Question: Differentiate \[\cos \left( {{x^2} + 1} \right)\] using the first principle of derivative....

Question

Differentiate $\cos \left( {{x^2} + 1} \right)$ using the first principle of derivative.

Answer 1

Solution

In the above question, we are a trigonometric function that is $\cos \left( {{x^2} + 1} \right)$ . we have to differentiate the given trigonometric function using the first principle of derivative. The first principle of differentiation helps us evaluate the derivative of a function using limits.

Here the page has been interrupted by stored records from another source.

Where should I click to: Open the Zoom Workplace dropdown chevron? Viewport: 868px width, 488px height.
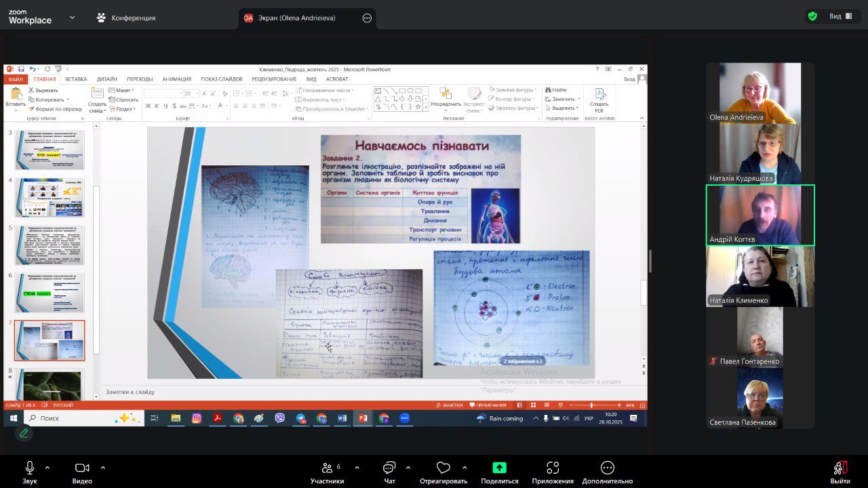pos(73,18)
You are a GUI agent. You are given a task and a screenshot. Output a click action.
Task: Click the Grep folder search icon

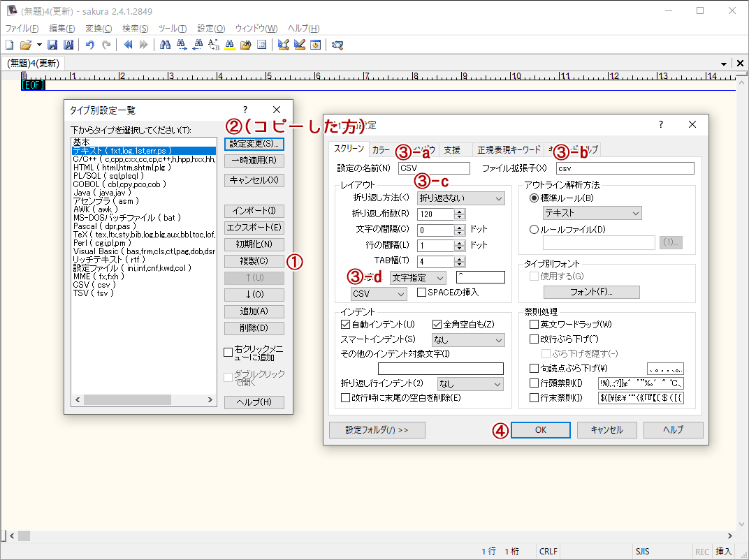245,45
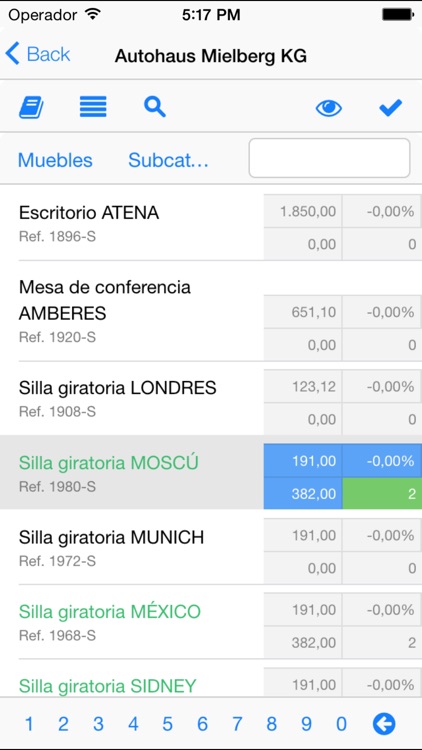This screenshot has width=422, height=750.
Task: Select the green quantity cell for MOSCÚ
Action: tap(382, 493)
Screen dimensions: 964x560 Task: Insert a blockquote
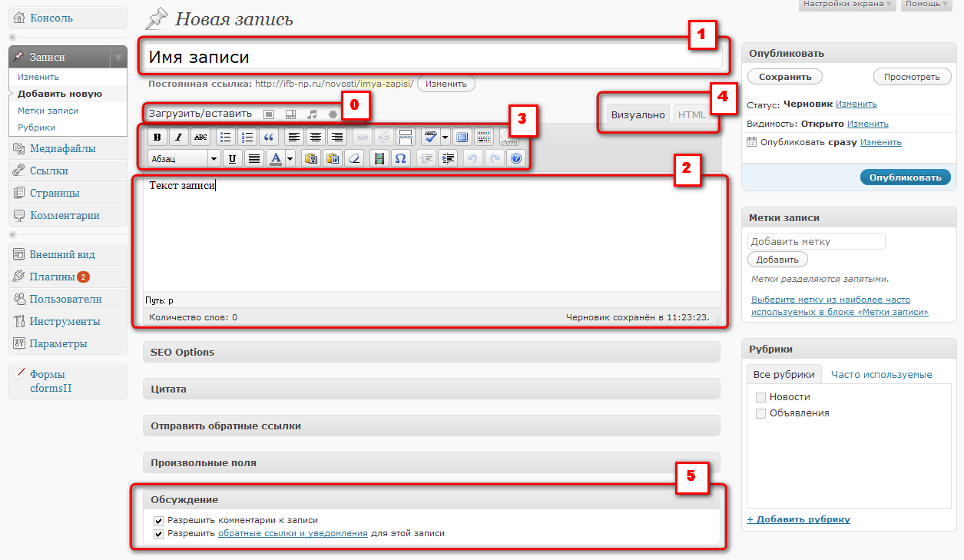point(269,138)
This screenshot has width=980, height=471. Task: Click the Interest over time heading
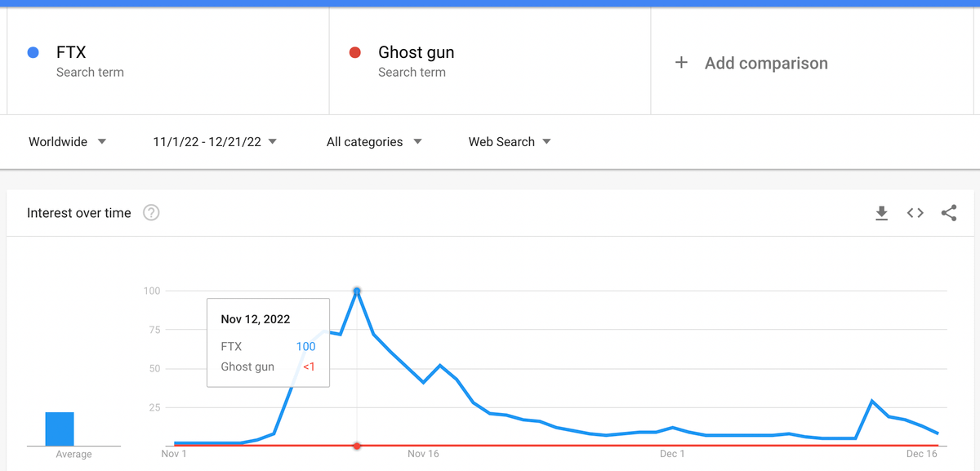(x=79, y=213)
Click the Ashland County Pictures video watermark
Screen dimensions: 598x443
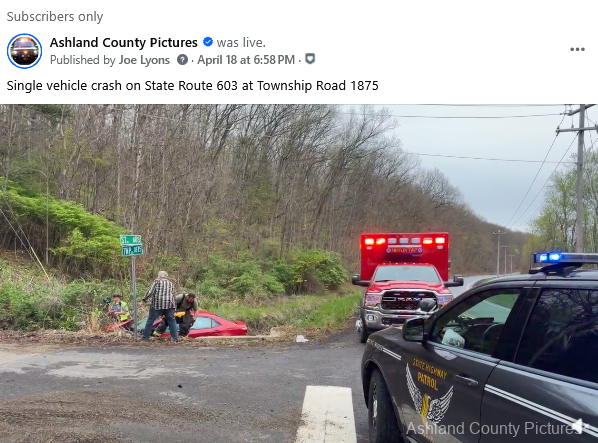pyautogui.click(x=492, y=428)
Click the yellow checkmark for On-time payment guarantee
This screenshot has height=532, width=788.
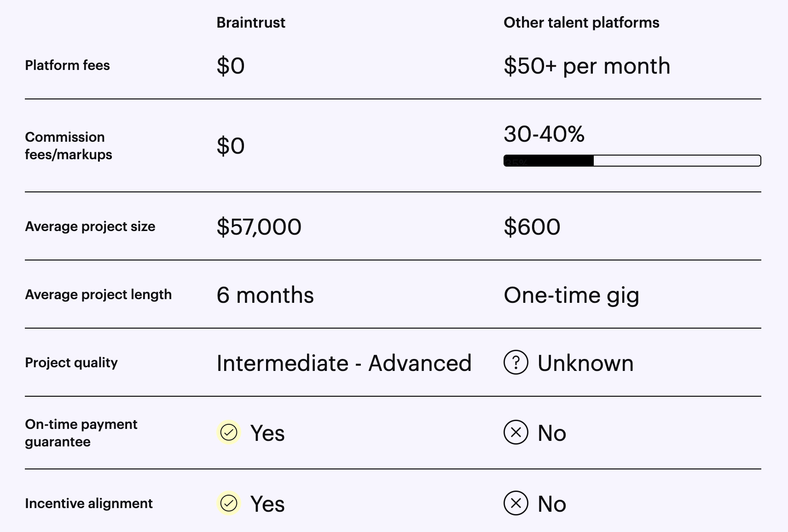coord(229,433)
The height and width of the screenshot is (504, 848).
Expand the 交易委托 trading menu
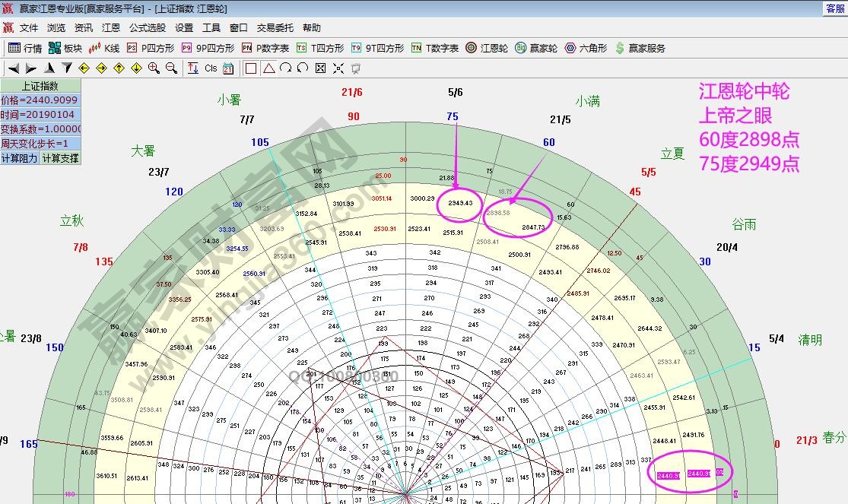coord(275,27)

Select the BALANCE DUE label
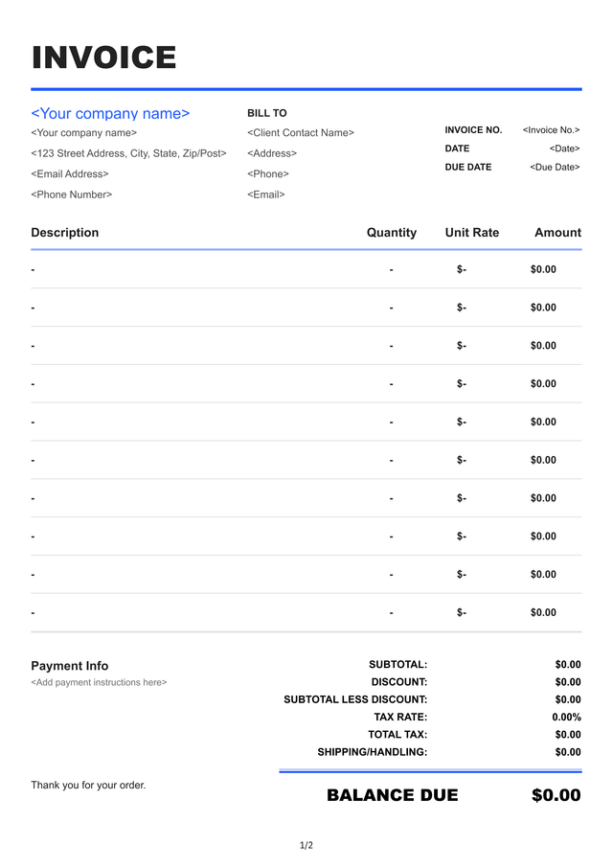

According to the first principle of derivative, the derivative of a function $f\left( x \right)$ , that is $f'\left( x \right)$ , is given in the form of limits by the formula:
$\Rightarrow f'\left( x \right) = \mathop {\lim }\limits_{h \to 0} \dfrac{{f\left( {x + h} \right) - f\left( x \right)}}{h}$
In order to approach our solution, we have to use the above formula.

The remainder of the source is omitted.